Prof. Erwin Peiner
TU Braunschweig, Germany
Semiconductor nanowire arrays for energy harvesting – fabrication and characterization
More than half of the worldwide produced energy is wasted and rejected to the environment. Semiconductor nanowire (NW) arrays are a subset of the class of nanomaterials, which can help to recover such waste energy from power generation, transportation, industrial processes, etc. They outperform the properties of their bulk counterparts by, e. g., a drastically lower thermal conductivity, which is beneficial for the figure of merit of thermoelectric heat recovery. Furthermore, many semiconductors are abundant, non-toxic, and environmentally benign and can be manufactured using highly developed nanofabrication methods. Nevertheless, as one of the key factors for future commercialization of NW-based energy harvesters, traceable high-throughput nanometrological tools are indispensable.
In an international project within the European Metrology Programme for Innovation and Research different top-down and bottom-up fabrication techniques of semiconductor NW arrays, e. g., cryogenic deep reactive ion etching (cryoDRIE), metal-assisted chemical etching (MACE), and chemical bath deposition/aqueous crystal growth (CBD/ACG) shall be compared and investigated with respect to their performance in piezoelectric harvesters, thermoelectric energy generators, and solar cells.

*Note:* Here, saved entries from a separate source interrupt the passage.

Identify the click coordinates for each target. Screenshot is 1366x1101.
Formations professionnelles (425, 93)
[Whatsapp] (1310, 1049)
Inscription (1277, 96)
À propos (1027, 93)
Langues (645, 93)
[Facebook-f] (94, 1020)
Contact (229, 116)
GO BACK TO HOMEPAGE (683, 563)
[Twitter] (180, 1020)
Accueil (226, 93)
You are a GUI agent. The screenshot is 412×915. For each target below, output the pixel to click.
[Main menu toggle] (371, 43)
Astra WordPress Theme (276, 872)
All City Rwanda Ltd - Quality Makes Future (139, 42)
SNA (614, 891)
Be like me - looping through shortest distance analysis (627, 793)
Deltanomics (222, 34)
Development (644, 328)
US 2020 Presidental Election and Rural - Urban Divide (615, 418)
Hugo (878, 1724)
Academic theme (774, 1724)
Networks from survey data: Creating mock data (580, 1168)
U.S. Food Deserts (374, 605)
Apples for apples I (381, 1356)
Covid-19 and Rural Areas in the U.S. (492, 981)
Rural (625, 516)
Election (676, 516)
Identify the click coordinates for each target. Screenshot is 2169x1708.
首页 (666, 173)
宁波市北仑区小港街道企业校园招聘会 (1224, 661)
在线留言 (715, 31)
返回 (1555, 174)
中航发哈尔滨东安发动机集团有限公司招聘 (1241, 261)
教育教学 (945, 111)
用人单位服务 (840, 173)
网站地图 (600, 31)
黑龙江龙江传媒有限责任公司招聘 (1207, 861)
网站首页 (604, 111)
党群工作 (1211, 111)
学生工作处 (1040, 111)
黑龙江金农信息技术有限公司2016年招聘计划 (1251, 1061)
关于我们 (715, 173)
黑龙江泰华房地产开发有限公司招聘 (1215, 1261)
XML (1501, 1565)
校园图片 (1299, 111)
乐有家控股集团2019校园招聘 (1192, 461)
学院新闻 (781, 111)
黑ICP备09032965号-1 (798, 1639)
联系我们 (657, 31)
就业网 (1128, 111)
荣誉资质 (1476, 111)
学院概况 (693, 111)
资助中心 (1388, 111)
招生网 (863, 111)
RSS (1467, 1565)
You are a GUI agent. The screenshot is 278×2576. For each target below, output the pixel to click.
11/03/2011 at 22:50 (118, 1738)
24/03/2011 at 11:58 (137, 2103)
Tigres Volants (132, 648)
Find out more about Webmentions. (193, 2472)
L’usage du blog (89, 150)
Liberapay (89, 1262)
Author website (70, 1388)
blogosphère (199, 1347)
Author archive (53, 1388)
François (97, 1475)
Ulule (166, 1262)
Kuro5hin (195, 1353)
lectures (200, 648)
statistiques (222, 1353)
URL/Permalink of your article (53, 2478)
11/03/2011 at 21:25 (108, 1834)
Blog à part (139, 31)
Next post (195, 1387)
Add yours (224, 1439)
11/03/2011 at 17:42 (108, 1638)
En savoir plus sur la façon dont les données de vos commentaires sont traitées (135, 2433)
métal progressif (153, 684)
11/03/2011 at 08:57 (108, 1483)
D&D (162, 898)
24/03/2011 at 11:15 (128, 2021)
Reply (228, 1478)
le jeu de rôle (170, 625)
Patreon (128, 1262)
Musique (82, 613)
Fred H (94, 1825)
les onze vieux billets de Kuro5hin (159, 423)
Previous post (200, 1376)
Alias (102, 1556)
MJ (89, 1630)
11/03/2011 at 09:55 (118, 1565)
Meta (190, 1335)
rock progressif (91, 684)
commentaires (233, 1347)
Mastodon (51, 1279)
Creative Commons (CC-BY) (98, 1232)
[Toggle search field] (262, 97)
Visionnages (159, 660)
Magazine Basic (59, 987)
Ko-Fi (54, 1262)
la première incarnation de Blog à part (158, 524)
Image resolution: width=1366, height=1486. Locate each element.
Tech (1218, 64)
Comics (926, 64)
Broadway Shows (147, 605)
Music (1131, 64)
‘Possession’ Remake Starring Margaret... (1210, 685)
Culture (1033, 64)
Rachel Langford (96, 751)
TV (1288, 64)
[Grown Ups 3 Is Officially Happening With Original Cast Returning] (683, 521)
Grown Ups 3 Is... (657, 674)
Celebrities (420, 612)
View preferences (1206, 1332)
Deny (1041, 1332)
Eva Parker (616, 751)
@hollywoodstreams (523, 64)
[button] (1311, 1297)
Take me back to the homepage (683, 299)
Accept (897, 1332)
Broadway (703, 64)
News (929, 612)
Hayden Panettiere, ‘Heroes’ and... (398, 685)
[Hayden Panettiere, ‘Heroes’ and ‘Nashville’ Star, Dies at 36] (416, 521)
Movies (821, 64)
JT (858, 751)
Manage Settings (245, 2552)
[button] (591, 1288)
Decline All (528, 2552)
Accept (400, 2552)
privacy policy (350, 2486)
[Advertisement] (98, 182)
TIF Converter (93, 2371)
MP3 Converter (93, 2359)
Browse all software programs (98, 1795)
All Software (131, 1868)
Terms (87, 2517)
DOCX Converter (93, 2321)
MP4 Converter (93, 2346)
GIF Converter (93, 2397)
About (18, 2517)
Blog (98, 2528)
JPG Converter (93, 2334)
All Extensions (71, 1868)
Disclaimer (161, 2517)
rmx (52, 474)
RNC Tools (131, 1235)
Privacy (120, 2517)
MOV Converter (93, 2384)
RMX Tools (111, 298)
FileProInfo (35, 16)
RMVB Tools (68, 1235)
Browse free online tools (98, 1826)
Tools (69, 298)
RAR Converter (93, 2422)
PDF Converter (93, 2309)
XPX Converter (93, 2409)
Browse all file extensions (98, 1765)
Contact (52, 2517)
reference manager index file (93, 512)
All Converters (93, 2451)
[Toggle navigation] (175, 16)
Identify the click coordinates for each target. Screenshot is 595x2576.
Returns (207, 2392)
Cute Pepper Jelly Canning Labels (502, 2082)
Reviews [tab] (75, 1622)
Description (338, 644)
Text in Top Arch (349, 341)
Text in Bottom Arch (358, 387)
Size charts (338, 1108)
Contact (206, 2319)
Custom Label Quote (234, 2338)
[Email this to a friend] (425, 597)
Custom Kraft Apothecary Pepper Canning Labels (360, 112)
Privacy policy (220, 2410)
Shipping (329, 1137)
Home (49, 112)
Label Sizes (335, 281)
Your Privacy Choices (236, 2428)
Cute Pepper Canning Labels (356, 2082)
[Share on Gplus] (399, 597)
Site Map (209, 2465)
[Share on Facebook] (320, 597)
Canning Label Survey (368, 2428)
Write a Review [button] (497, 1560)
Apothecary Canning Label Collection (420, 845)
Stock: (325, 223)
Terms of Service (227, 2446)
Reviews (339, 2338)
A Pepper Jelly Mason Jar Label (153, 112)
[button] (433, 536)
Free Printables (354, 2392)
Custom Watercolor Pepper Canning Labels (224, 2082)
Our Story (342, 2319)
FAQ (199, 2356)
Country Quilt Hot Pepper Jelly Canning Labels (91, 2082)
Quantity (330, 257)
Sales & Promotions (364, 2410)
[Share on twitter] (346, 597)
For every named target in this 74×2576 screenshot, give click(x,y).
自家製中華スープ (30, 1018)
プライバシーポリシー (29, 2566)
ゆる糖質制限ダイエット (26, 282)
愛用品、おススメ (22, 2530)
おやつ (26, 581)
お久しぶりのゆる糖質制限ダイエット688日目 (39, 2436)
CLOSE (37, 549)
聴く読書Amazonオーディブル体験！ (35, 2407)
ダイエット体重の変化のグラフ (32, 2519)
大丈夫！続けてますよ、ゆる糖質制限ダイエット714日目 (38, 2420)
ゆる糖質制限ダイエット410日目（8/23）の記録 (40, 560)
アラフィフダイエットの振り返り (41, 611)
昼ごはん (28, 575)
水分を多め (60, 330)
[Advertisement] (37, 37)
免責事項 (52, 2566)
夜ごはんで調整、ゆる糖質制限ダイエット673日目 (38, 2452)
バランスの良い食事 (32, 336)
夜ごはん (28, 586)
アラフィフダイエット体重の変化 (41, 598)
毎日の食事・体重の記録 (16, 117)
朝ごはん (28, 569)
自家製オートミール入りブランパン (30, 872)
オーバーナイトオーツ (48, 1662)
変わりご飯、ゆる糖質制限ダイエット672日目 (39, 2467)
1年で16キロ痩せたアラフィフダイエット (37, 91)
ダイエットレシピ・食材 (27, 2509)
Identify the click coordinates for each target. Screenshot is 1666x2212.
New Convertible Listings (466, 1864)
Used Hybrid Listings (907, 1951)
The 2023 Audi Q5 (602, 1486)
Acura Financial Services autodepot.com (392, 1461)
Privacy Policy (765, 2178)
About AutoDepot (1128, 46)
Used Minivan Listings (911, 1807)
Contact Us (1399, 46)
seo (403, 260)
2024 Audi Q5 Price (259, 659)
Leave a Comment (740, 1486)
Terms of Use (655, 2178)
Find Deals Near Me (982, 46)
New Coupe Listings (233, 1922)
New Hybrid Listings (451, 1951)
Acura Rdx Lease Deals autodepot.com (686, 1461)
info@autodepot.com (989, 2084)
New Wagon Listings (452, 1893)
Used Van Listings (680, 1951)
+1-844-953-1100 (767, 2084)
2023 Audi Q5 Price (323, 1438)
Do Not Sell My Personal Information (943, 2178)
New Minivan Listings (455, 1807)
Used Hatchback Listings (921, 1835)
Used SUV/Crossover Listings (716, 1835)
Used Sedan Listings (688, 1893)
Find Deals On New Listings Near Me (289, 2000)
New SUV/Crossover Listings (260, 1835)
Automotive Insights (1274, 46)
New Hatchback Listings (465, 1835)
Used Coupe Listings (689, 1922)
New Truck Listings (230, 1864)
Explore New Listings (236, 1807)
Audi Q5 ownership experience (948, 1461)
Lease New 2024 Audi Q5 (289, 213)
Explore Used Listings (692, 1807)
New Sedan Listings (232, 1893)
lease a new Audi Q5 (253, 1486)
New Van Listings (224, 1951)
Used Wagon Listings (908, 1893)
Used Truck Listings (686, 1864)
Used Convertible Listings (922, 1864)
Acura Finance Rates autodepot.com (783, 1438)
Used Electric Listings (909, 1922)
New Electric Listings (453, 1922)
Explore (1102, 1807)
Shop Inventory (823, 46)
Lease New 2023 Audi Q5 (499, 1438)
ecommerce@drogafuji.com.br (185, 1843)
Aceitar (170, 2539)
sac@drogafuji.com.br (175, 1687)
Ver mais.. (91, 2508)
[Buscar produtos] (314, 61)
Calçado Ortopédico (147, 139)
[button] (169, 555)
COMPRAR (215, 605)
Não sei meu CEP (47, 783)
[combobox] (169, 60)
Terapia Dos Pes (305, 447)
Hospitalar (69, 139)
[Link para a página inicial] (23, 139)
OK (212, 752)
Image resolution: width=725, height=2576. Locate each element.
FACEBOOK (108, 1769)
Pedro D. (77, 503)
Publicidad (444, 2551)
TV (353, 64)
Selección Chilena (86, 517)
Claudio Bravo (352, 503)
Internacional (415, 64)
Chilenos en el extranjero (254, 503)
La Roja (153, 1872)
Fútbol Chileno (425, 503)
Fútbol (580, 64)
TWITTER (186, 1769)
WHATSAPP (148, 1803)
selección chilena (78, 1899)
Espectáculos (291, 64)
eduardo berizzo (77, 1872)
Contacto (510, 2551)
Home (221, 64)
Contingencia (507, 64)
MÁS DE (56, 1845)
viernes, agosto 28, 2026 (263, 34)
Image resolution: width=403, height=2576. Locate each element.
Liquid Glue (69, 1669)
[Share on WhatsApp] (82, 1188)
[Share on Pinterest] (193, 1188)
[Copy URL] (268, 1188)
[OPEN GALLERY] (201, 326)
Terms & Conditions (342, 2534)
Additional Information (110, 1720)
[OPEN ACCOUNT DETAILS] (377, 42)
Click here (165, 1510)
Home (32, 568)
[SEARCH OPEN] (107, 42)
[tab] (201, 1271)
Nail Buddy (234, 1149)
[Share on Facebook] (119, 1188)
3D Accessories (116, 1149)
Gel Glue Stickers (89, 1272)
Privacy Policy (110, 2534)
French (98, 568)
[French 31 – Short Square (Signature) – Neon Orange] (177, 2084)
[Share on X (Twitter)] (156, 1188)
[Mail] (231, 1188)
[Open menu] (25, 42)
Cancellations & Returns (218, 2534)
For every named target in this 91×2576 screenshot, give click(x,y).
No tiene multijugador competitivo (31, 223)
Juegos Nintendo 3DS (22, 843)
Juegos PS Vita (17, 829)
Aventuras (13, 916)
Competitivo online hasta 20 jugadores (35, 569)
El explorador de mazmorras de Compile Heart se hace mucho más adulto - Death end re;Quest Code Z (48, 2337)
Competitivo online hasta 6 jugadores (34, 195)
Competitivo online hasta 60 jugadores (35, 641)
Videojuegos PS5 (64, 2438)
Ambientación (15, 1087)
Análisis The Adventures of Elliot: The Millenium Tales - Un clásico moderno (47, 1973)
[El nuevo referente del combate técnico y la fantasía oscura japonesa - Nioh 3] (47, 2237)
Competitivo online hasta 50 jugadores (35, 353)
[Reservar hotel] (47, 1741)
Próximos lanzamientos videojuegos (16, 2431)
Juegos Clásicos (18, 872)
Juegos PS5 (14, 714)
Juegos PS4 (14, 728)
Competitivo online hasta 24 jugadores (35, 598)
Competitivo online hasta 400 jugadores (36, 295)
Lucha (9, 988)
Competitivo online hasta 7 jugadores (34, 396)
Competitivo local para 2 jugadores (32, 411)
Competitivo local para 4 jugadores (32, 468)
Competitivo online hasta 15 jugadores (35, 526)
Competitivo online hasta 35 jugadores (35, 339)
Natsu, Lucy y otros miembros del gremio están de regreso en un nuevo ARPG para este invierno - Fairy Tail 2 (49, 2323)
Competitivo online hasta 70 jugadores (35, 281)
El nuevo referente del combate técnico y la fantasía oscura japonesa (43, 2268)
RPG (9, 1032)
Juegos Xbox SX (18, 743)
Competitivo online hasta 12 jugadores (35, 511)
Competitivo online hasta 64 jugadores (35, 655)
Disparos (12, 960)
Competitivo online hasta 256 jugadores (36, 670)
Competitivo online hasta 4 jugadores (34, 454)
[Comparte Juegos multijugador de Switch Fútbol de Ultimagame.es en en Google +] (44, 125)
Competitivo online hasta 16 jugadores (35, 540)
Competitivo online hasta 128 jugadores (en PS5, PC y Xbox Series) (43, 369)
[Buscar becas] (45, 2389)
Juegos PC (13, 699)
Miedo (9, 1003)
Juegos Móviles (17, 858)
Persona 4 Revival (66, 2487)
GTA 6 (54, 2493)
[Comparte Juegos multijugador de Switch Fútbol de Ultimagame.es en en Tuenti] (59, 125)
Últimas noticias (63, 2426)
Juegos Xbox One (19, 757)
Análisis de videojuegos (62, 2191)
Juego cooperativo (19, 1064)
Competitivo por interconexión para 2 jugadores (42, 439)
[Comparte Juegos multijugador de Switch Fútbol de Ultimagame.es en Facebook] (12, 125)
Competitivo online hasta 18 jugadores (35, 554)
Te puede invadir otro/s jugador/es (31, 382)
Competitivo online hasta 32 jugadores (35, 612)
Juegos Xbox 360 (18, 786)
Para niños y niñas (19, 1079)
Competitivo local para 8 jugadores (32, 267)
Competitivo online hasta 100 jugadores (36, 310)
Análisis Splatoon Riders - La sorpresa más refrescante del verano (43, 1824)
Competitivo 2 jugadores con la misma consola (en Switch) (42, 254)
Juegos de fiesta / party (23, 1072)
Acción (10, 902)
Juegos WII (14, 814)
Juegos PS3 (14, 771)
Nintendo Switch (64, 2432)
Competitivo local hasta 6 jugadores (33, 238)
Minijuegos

Lithography available in the cleanroom laboratories of IHT and PTB, e.g., nano imprint lithography (NIL), nano sphere lithography (NSL), and e-beam lithography (EBL) will be described as used for fabricating various semiconductor NW structures under the control of many different structure parameters such as cross-sectional shape, diameter, length, orientation, surface roughness, doping concentration, elasticity, fracture limit and piezoelectric coefficients. For characterization and control of these parameters, various methods including conventional scanning probe microscopy (SPM) and MEMS-based SPM, Müller-matrix ellipsometry (MME), scatterometry, spreading resistance microscopy (SSRM), contact resonance force microscopy (CR-FM), nanoindentation and continuous stiffness measurement (CSM) technique are required. Their potential for high-throughput nanometrology and process control will be investigated, improved and demonstrated.